Every line of the listing is to be returned exactly as given.

Record excerpts -
##############################

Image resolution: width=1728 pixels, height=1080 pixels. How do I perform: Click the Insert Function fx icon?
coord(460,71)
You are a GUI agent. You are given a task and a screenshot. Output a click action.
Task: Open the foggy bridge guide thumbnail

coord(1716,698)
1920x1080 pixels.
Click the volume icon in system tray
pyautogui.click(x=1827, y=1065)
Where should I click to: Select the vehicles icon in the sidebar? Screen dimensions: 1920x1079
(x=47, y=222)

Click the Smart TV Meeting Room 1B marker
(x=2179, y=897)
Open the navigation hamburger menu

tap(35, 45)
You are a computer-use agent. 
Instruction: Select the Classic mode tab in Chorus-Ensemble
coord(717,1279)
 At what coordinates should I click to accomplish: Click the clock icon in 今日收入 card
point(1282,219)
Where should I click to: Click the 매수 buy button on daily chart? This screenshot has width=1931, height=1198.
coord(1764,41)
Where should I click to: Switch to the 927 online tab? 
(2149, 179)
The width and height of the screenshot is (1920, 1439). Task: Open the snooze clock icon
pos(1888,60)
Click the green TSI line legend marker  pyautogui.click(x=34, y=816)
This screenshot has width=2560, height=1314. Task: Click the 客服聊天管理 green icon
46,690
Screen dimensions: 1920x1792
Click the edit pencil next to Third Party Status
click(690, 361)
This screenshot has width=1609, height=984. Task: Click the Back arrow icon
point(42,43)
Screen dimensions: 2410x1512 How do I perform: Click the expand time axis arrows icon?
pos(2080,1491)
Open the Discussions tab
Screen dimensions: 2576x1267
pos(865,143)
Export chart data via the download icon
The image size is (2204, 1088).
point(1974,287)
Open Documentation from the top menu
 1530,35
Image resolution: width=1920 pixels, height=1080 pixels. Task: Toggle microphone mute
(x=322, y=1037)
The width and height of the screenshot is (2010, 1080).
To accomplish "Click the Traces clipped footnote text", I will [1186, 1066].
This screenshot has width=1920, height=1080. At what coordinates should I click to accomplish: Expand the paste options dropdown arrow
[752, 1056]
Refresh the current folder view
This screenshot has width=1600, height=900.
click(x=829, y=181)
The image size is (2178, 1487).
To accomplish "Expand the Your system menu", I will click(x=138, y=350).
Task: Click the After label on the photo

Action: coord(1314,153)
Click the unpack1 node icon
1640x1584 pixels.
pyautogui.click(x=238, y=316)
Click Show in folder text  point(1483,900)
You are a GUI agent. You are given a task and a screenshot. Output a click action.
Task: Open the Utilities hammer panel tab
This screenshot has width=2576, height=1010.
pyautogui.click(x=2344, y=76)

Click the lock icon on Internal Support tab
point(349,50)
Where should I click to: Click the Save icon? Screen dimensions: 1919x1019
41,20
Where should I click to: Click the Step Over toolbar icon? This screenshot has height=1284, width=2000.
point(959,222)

##############################

Result of the exercise -
Image resolution: width=1728 pixels, height=1080 pixels. How do I perform: Click the Insert Function fx icon?
coord(460,71)
You are a GUI agent. You are given a task and a screenshot. Output a click action.
Task: Open the foggy bridge guide thumbnail

coord(1716,698)
1920x1080 pixels.
Click the volume icon in system tray
pyautogui.click(x=1827, y=1065)
Where should I click to: Select the vehicles icon in the sidebar? Screen dimensions: 1920x1079
(x=47, y=222)

Click the Smart TV Meeting Room 1B marker
(x=2179, y=897)
Open the navigation hamburger menu

tap(35, 45)
You are a computer-use agent. 
Instruction: Select the Classic mode tab in Chorus-Ensemble
coord(717,1279)
 At what coordinates should I click to accomplish: Click the clock icon in 今日收入 card
point(1282,219)
Where should I click to: Click the 매수 buy button on daily chart? This screenshot has width=1931, height=1198.
coord(1764,41)
Where should I click to: Switch to the 927 online tab? 
(2149, 179)
The width and height of the screenshot is (1920, 1439). Task: Open the snooze clock icon
pos(1888,60)
Click the green TSI line legend marker  pyautogui.click(x=34, y=816)
This screenshot has width=2560, height=1314. Task: Click the 客服聊天管理 green icon
46,690
Screen dimensions: 1920x1792
Click the edit pencil next to Third Party Status
click(690, 361)
This screenshot has width=1609, height=984. Task: Click the Back arrow icon
point(42,43)
Screen dimensions: 2410x1512 How do I perform: Click the expand time axis arrows icon?
pos(2080,1491)
Open the Discussions tab
Screen dimensions: 2576x1267
pos(865,143)
Export chart data via the download icon
The image size is (2204, 1088).
point(1974,287)
Open Documentation from the top menu
 1530,35
Image resolution: width=1920 pixels, height=1080 pixels. Task: Toggle microphone mute
(x=322, y=1037)
The width and height of the screenshot is (2010, 1080).
To accomplish "Click the Traces clipped footnote text", I will [1186, 1066].
This screenshot has width=1920, height=1080. At what coordinates should I click to accomplish: Expand the paste options dropdown arrow
[752, 1056]
Refresh the current folder view
This screenshot has width=1600, height=900.
click(x=829, y=181)
The image size is (2178, 1487).
To accomplish "Expand the Your system menu", I will click(x=138, y=350).
Task: Click the After label on the photo

Action: coord(1314,153)
Click the unpack1 node icon
1640x1584 pixels.
pyautogui.click(x=238, y=316)
Click Show in folder text  point(1483,900)
You are a GUI agent. You are given a task and a screenshot. Output a click action.
Task: Open the Utilities hammer panel tab
This screenshot has width=2576, height=1010.
pyautogui.click(x=2344, y=76)

Click the lock icon on Internal Support tab
point(349,50)
Where should I click to: Click the Save icon? Screen dimensions: 1919x1019
41,20
Where should I click to: Click the Step Over toolbar icon? This screenshot has height=1284, width=2000.
point(959,222)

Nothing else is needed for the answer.